In light of the court's factual findings, it is not necessary to address Whipple's constitutional
claims. However, the court notes that any infringement of Whipple's rights result not from
confirmation of the plan, but rather from the limitations placed on abandonment of a railroad
line by both bankruptcy and nonbankruptcy law. Since such restrictions have a valid public
interest purpose and do not reduce the value of the railroad to nothing, they do not violate the
Fifth Amendment. See
Keystone Coal Assn. v.
DeBenedictis, 480 U.S. 470, 485 (1987);
Agins
v.
Tiburon, 447 U.S. 255, 260-61 (1980). The Fifth Amendment prohibition against taking
without compensation does not guarantee the most profitable use of property.
Goldblatt v.
Town of Hempstead, 369 U.S. 590, 592 (1962). Diminution in value, standing alone, does not
establish a taking.
Penn Central Transportation Co. v.
City of New York, 438 U.S. 104, 131
(1978).
A fundamental principle of reorganization under the Bankruptcy Code is that properties are
valued under present conditions, not past markets or future hopes. Under present conditions,
the rails are not saleable as scrap. Therefore, Whipple has no right to have them valued as scrap
any more than the owner of real property zoned for agricultural use would have a right to have
his property valued as if zoned for development.

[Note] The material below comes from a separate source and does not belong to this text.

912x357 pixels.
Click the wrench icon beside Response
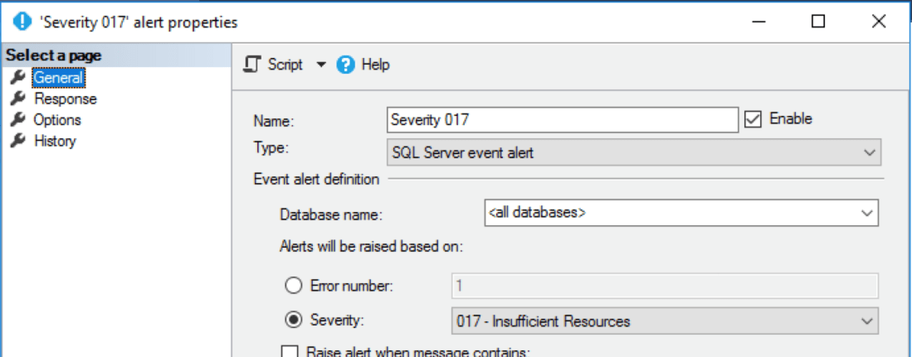tap(16, 99)
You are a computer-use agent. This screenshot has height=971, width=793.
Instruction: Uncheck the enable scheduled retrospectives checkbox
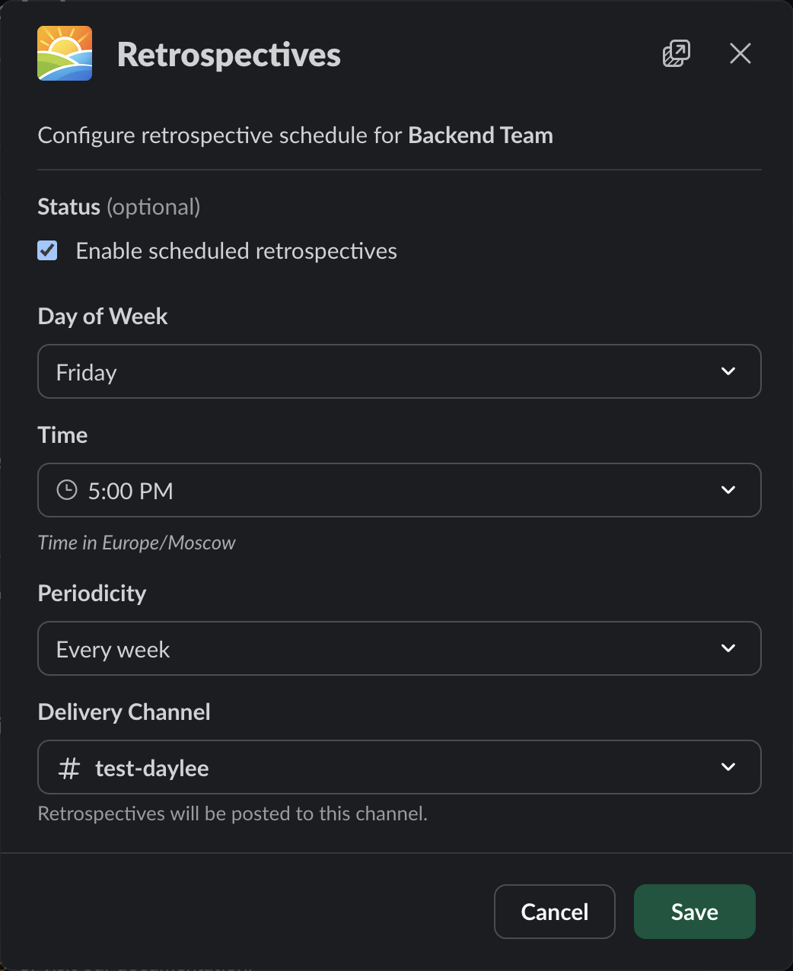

Moreover, Whipple is an experienced railroad man and had been an employee of Southern
Pacific during prior abandonment proceedings. He knew full well the many legal impediments
to piecemeal liquidation of a railroad line at the time he purchased the railroad; those
impediments, and the relevant provisions of the Bankruptcy Code, are the same today.
Valuation of the railroad as a going concern does not infringe on Whipple's rights, but merely
denies him a windfall at the expense of the communities served by the railroad.
For the foregoing reasons, Whipple's objections will be overruled and the plan will be
confirmed. Counsel for the Trustee shall submit an appropriate form of order forthwith.